阻塞队列可以在线程间实现生产者-消费者模式。比如下面的示例：线程producer模拟快速生产数据，而线程consumer模拟慢速消费数据，当达到队列的上限时（即：生产者产生的数据，已经放不下了），队列就堵塞住了。

@Test
    public void blockingQueueTest() throws InterruptedException {
        final BlockingQueue<String> blockingDeque = new ArrayBlockingQueue<>(5);
 
        Thread producer = new Thread() {
            public void run() {
                Random rnd = new Random();
                while (true) {
                    try {
                        int i = rnd.nextInt(10000);
                        blockingDeque.put(i + "");
                        System.out.println(this.getName() + " 产生了一个数字：" + i);
                        Thread.sleep(rnd.nextInt(50));//模拟生产者快速生产
                    } catch (InterruptedException e) {
                        Thread.currentThread().interrupt();
                    }
                }
            }
        };
        producer.setName("producer 1");
 
 
        Thread consumer = new Thread() {
            public void run() {
                while (true) {
                    Random rnd = new Random();
                    try {
 
                        String i = blockingDeque.take();
                        System.out.println(this.getName() + " 消费了一个数字：" + i);
                        Thread.sleep(rnd.nextInt(10000));//消费者模拟慢速消费
                    } catch (InterruptedException e) {
                        Thread.currentThread().interrupt();
                    }
                }
            }
        };
        consumer.setName("consumer 1");
 
        producer.start();
        consumer.start();
 
        while (true) {
            Thread.sleep(100);
        }
    }

执行结果：

producer 1 产生了一个数字：6773
consumer 1 消费了一个数字：6773
producer 1 产生了一个数字：4456
producer 1 产生了一个数字：8572
producer 1 产生了一个数字：5764
producer 1 产生了一个数字：2874
producer 1 产生了一个数字：780 # 注意这里就已经堵住了，直到有消费者消费一条数据，才能继续生产
consumer 1 消费了一个数字：4456
producer 1 产生了一个数字：4193

练习任务:
(a) 把阻塞队列示例中的“阻塞队列可以在线程间实现生产者-消费者模式。”这句话译成英文。
(b) 按出现顺序列出阻塞队列示例的执行结果中 producer 1 产生的全部数字。

收集材料:
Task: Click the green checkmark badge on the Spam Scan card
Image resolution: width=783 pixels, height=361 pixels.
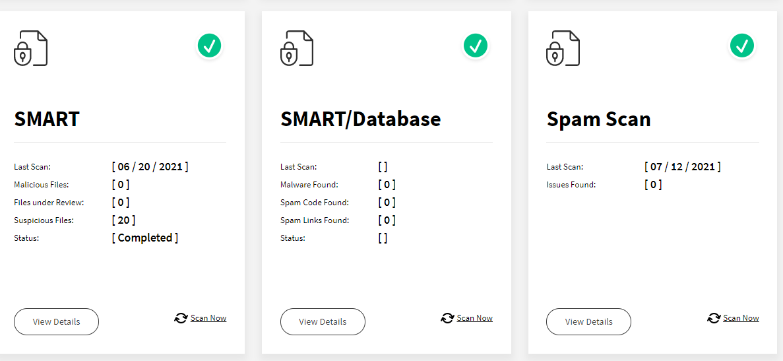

逐题答案:
(a) A blocking queue can implement the producer-consumer pattern between threads.

(b) 6773、4456、8572、5764、2874、780、4193